Cuando se fue de la casa, después de haber vendido los libros y haber pensado hacer lo mismo con algunos muebles aunque lo tildaran de ladrón cuando ya estuviera bien lejos (así podría llegar a Madrid y no tener que conformarse con más trópico), el rostro de Catalina se desvaneció. Los meses fuera de la casa habían sido aún peores. Primero no comía porque no le daba la gana, porque se estaba dando tiempo para salir de ese marasmo y largarse de una vez por todas. Pero sin darse cuenta, un día llegó la dueña del cuarto a preguntarle si se iba a quedar un mes más y dijo que sí y pagó. A partir de entonces fue cambiando los dólares cada semana y desde hacía un mes vivía como quien dice de la caza y la pesca: es decir, de los resuelves de los amigos. Por eso, cuando esa noche Max le habló de la cena, la pareció ideal. Pero ya llevaba más de dos horas esperando, medio borracho, deprimiéndose cada vez más y loco por safarse de esa falsa Catalina, de esa ojerosa monjil que ahora estaba colgada de él como de una perchera.
Iba a darle la excusa de que necesitaba el baño, cuando reparó en que todo ese tiempo cerca de la mujer había estado escuchando The Cramberries y sintió un aturdimiento retardado, una saturación que bien podría convertirse en vómito.
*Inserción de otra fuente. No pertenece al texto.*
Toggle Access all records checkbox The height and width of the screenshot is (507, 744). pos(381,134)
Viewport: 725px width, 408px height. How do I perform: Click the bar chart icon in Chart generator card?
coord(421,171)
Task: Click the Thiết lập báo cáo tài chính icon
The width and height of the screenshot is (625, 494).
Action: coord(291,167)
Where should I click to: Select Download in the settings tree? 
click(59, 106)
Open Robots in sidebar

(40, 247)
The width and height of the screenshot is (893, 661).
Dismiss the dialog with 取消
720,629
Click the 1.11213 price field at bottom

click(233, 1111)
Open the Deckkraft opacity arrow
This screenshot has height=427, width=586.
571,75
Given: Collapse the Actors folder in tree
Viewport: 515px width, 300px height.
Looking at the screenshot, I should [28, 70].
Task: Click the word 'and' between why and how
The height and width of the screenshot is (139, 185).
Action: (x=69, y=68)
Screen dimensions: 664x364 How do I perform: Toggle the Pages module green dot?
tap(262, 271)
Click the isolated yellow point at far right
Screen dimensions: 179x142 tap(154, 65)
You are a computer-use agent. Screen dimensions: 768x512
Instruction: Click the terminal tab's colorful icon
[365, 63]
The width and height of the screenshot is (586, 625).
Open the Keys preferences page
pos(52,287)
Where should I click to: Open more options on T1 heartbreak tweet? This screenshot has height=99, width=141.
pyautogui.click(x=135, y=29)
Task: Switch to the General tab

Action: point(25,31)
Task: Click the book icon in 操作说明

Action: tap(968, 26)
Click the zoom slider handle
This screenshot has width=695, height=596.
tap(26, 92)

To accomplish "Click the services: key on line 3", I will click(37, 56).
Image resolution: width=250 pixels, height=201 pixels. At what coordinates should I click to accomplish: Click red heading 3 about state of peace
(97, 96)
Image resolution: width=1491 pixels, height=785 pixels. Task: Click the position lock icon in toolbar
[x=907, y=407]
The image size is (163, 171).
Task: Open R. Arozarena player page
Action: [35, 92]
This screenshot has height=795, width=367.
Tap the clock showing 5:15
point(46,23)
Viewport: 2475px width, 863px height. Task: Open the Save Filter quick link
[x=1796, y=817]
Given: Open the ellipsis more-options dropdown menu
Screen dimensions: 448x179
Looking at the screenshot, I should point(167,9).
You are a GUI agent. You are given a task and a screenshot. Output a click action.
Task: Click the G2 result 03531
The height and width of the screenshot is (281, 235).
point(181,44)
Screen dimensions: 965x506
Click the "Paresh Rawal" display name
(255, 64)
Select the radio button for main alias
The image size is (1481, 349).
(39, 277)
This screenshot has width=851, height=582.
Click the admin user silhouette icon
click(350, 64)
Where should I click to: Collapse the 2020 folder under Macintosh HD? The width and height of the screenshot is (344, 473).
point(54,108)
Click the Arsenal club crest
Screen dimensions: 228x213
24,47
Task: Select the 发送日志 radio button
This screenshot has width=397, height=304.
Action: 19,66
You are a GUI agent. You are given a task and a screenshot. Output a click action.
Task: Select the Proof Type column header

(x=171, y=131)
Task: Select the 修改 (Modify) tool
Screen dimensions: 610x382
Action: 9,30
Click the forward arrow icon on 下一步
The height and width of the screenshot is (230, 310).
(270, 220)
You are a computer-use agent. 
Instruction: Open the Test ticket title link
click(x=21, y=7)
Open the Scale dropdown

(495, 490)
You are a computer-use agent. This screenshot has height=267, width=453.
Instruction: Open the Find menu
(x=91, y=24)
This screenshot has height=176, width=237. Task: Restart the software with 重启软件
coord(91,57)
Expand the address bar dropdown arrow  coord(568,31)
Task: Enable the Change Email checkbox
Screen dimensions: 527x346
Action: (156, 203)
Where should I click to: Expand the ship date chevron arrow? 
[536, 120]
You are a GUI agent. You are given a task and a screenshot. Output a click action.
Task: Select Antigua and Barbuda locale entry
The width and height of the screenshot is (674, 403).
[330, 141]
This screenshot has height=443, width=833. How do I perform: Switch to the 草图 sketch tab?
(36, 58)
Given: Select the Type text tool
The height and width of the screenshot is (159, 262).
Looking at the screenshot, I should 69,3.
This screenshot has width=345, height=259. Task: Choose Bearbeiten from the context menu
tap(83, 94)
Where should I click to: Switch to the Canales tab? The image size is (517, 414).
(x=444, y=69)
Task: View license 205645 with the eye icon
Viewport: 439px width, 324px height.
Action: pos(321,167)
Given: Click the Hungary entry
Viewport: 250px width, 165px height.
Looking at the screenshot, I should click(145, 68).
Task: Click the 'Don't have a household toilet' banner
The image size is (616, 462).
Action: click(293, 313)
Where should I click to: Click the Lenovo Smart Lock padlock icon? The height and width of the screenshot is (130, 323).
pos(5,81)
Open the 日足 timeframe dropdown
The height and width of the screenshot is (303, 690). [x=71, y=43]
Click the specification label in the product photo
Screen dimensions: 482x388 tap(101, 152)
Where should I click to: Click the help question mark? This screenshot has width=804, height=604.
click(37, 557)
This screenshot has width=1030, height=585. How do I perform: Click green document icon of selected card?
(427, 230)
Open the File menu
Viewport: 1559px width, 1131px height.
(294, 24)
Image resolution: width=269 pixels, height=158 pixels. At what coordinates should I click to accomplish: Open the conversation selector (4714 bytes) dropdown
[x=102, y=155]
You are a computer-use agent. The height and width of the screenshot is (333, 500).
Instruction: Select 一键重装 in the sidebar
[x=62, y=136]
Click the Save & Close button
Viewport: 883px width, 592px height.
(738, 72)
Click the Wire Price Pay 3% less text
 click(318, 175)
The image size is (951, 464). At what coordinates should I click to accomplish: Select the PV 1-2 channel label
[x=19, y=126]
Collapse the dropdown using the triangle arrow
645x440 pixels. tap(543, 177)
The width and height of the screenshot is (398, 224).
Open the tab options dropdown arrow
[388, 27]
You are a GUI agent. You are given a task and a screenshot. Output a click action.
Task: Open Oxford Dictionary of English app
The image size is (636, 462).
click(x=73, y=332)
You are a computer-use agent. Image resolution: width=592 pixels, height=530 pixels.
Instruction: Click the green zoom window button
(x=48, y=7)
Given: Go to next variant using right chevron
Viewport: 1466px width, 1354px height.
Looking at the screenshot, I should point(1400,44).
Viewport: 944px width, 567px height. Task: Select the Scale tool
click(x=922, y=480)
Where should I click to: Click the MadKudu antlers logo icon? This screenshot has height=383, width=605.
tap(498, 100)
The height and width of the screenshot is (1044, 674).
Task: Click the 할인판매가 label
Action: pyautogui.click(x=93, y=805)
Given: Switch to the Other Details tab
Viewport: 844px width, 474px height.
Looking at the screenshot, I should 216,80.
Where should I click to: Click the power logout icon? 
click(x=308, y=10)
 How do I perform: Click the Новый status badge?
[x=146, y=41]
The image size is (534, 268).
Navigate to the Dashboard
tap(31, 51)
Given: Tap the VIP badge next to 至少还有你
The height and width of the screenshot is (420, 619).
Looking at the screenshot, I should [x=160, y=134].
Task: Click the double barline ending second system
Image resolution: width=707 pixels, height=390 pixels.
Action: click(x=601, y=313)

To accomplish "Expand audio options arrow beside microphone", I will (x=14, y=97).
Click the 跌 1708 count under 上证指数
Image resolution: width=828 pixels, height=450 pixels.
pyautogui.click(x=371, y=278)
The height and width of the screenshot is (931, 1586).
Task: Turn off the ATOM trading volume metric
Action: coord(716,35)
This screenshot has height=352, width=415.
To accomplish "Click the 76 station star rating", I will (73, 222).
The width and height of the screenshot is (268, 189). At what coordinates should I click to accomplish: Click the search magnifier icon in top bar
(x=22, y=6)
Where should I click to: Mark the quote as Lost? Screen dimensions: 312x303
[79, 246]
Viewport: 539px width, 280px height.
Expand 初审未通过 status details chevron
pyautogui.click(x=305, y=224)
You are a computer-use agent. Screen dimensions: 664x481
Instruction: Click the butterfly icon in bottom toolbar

Fue entonces cuando alguien preguntó qué significaba cramberries, todos se quedaron como si nada pero la flaca ojerosa respondió “arándanos” y, ante la mudez de todos, remató “¿no me van a decir que no saben lo que es un arándano?” Siempre hay alguien que es el encargado de comenzar las carcajadas y el gordo llamado Pedro, que en ese momento salía para decir que por fin el soufflé estaba listo, fue el más indicado. Entre risas todos avanzaron hacia la mesa del buffet. Entonces, él aprovechó el éxodo para correr en sentido contrario antes de que la erudita reparara en su huída.
La noche continuó siendo de perros, pero se llevó en la chaqueta una botella de vino y un montón de ruedas de pan que seguramente alguien iría después a buscar en la cocina. Ya en la calle se preguntó qué clase de mujer podía saber lo que era un arándano y qué clase de tipo podía pasarse más de dos horas mirándole la cara a una mujer así.